Pixel coordinate grounding data
—————

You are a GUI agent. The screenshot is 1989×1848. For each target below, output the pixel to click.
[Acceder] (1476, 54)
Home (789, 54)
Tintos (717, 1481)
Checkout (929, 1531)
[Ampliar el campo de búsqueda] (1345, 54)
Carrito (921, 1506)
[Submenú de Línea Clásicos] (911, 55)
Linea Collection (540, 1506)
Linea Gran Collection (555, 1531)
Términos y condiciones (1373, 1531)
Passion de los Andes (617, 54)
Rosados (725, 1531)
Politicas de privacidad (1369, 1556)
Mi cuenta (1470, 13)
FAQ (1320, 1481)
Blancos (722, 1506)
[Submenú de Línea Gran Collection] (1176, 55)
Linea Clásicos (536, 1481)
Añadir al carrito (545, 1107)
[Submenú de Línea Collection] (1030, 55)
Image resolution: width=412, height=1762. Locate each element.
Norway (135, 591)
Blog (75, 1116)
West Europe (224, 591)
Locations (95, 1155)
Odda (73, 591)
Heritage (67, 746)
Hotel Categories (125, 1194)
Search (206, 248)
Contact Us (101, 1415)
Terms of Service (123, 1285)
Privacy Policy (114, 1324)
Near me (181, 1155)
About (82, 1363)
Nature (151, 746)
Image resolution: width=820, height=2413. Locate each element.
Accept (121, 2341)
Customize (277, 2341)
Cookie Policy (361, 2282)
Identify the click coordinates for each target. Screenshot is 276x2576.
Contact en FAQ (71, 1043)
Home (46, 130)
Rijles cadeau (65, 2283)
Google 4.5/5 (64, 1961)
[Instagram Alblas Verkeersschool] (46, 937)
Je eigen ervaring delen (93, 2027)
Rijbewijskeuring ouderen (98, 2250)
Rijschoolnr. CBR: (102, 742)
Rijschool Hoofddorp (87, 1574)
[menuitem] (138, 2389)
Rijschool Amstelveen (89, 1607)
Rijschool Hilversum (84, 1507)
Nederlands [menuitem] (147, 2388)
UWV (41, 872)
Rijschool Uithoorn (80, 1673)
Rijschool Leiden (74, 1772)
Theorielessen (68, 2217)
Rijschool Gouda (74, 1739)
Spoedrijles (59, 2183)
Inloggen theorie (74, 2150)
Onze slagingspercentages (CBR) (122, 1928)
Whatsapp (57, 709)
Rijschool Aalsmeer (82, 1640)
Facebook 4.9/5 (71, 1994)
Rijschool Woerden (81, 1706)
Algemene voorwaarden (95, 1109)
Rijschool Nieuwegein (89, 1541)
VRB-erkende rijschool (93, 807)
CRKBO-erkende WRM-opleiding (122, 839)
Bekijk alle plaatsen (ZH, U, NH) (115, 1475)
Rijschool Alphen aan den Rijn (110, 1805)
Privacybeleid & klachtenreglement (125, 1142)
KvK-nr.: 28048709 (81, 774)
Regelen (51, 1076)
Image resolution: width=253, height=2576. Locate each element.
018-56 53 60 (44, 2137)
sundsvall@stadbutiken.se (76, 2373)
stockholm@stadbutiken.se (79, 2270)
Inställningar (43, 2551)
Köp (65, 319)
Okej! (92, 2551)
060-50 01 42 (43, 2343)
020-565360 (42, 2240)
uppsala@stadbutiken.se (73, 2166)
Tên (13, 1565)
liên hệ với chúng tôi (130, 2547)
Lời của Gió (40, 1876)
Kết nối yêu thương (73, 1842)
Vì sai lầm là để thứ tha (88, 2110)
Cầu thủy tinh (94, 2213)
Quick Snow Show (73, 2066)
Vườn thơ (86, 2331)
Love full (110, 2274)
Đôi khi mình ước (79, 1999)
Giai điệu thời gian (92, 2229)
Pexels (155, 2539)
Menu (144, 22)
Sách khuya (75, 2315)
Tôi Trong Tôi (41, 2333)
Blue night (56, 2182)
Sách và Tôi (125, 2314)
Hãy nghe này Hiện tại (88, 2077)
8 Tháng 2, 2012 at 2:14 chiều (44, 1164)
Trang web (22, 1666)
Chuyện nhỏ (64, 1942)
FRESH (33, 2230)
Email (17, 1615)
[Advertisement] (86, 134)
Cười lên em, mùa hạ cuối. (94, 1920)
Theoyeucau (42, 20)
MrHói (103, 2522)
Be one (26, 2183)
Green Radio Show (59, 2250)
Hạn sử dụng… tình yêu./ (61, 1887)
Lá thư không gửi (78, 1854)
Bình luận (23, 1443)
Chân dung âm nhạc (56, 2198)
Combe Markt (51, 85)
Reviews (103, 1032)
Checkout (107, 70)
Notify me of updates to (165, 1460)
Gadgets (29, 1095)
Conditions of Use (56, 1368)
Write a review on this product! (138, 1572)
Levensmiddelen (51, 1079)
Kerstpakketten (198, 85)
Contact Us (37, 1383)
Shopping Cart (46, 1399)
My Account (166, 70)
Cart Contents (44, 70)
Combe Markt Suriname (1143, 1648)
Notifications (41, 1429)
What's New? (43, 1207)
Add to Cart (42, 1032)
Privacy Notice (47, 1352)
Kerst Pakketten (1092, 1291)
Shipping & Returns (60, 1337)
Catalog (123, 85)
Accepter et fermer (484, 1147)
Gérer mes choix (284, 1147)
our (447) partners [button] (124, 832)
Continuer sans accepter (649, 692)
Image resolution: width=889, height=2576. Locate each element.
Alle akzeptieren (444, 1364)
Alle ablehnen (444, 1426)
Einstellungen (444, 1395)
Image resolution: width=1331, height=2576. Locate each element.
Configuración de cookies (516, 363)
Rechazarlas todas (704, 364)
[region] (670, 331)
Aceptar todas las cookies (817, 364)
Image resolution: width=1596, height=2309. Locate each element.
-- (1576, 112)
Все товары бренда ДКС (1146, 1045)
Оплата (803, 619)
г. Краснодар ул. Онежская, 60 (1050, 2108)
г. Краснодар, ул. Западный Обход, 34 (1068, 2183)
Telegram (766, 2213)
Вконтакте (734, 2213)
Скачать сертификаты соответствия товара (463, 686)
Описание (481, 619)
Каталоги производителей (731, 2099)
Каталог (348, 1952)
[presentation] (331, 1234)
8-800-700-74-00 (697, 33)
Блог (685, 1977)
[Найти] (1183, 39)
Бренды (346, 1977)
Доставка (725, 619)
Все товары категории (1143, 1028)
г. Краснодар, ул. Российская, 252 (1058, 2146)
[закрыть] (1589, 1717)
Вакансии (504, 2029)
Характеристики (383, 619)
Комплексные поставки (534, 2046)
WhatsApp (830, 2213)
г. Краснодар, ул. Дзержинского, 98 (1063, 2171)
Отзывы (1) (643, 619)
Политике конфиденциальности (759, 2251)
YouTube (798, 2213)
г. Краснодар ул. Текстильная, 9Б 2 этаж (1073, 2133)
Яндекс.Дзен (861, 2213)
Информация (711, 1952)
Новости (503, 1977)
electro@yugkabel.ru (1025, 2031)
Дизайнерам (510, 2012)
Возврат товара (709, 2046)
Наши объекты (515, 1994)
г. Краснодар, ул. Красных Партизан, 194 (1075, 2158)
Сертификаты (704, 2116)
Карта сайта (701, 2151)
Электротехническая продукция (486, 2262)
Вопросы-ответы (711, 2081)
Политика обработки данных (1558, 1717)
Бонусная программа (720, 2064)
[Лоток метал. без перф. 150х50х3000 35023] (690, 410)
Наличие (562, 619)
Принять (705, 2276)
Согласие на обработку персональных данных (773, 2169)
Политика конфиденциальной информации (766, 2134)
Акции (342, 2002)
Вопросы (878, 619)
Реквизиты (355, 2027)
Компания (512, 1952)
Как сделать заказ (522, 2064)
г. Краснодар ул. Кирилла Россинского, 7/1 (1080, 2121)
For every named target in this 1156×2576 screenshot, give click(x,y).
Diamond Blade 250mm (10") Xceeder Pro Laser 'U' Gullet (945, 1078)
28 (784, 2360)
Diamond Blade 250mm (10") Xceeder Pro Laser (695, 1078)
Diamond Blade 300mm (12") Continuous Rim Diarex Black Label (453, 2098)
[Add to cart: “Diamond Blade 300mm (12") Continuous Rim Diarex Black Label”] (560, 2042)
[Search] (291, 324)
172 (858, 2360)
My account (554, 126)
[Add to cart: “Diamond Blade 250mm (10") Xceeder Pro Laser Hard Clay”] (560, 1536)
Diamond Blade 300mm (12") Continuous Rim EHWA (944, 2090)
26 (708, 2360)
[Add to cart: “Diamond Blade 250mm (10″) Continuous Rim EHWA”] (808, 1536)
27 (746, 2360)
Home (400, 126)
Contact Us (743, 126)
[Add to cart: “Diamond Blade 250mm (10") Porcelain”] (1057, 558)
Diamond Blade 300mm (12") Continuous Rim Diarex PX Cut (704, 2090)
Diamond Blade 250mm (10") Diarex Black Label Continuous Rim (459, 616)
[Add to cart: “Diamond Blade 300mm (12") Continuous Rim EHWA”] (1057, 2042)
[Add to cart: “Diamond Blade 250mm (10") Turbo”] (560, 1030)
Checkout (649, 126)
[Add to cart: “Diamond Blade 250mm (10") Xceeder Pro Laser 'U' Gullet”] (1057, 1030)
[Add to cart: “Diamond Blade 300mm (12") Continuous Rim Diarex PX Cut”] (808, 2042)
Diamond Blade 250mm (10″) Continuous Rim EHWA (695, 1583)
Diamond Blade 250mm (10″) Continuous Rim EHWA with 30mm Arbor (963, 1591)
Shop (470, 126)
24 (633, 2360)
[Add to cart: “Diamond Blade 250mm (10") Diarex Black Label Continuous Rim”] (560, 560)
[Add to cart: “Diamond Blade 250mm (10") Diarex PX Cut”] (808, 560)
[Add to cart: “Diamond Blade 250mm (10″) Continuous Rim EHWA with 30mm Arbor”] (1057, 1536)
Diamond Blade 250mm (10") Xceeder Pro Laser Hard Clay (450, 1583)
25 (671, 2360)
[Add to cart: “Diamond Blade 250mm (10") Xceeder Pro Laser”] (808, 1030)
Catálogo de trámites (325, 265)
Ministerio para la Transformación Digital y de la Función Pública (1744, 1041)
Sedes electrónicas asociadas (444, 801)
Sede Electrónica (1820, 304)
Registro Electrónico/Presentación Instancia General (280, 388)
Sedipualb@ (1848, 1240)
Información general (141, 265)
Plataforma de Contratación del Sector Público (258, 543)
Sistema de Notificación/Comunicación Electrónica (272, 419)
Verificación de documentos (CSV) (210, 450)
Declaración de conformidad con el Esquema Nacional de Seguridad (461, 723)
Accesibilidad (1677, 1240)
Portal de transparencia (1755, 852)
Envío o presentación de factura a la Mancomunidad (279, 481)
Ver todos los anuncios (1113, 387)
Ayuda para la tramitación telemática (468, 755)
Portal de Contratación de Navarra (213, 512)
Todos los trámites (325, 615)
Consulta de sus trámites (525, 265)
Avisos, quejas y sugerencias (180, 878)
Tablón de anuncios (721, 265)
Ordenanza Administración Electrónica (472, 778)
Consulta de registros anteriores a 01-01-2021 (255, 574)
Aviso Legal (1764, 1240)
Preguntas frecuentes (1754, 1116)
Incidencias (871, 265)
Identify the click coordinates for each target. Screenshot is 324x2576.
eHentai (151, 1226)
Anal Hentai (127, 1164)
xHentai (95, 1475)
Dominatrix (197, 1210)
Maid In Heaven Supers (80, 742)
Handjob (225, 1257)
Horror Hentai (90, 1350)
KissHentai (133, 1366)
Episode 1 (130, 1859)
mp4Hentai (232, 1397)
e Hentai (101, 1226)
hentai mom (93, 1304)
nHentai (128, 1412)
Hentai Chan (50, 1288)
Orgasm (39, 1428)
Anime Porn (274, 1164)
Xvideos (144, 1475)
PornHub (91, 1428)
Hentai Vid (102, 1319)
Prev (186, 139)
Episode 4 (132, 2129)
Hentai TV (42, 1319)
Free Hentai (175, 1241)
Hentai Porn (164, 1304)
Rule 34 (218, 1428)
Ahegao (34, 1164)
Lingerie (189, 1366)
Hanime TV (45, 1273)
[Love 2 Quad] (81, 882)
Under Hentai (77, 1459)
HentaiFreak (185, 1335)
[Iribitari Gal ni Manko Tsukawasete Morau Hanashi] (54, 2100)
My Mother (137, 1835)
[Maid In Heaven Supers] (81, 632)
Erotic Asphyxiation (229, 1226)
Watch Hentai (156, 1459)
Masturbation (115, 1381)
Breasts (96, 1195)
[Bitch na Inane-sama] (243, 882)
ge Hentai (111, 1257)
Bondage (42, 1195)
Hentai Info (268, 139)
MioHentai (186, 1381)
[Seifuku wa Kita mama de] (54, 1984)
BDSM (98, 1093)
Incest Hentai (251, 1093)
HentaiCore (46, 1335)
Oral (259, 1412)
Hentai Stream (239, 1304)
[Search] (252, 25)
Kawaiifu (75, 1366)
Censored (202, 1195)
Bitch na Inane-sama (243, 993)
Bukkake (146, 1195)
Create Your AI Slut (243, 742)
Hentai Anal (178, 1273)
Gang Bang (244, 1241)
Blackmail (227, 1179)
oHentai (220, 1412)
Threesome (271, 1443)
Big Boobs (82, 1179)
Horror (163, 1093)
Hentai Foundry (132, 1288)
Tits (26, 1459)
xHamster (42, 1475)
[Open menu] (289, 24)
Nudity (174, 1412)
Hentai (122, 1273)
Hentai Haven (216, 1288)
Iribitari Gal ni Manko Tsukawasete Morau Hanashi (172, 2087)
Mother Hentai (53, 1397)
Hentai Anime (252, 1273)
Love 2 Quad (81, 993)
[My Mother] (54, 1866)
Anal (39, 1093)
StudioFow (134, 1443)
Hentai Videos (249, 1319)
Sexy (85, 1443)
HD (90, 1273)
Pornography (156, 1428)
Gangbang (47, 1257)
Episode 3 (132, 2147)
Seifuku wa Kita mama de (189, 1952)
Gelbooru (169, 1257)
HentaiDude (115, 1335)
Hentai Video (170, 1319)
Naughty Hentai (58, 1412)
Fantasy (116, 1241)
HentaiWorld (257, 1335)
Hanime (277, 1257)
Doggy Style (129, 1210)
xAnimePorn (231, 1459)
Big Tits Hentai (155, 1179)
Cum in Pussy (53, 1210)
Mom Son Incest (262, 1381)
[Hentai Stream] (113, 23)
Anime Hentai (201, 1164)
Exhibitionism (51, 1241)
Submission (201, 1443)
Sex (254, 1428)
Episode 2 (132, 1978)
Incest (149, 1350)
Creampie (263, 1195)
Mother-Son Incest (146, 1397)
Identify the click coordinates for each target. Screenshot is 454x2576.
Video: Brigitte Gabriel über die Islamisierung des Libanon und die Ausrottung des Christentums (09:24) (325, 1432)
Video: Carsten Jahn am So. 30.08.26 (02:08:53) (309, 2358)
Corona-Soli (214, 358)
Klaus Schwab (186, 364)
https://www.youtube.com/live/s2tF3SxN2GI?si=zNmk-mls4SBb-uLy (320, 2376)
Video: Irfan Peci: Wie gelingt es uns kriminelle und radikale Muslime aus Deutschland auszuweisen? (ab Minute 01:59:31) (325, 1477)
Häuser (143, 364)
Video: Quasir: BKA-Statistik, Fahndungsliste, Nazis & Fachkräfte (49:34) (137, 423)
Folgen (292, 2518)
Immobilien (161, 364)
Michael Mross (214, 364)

—————

Give back exactly the lines above, from the line containing "Акции (342, 2002)" through the line containing "Label (453, 2098)", with both end lines and nothing more.

Акции (342, 2002)
Вопросы (878, 619)
Реквизиты (355, 2027)
Компания (512, 1952)
Как сделать заказ (522, 2064)
г. Краснодар ул. Кирилла Россинского, 7/1 (1080, 2121)
For every named target in this 1156×2576 screenshot, give click(x,y).
Diamond Blade 250mm (10") Xceeder Pro Laser 'U' Gullet (945, 1078)
28 (784, 2360)
Diamond Blade 250mm (10") Xceeder Pro Laser (695, 1078)
Diamond Blade 300mm (12") Continuous Rim Diarex Black Label (453, 2098)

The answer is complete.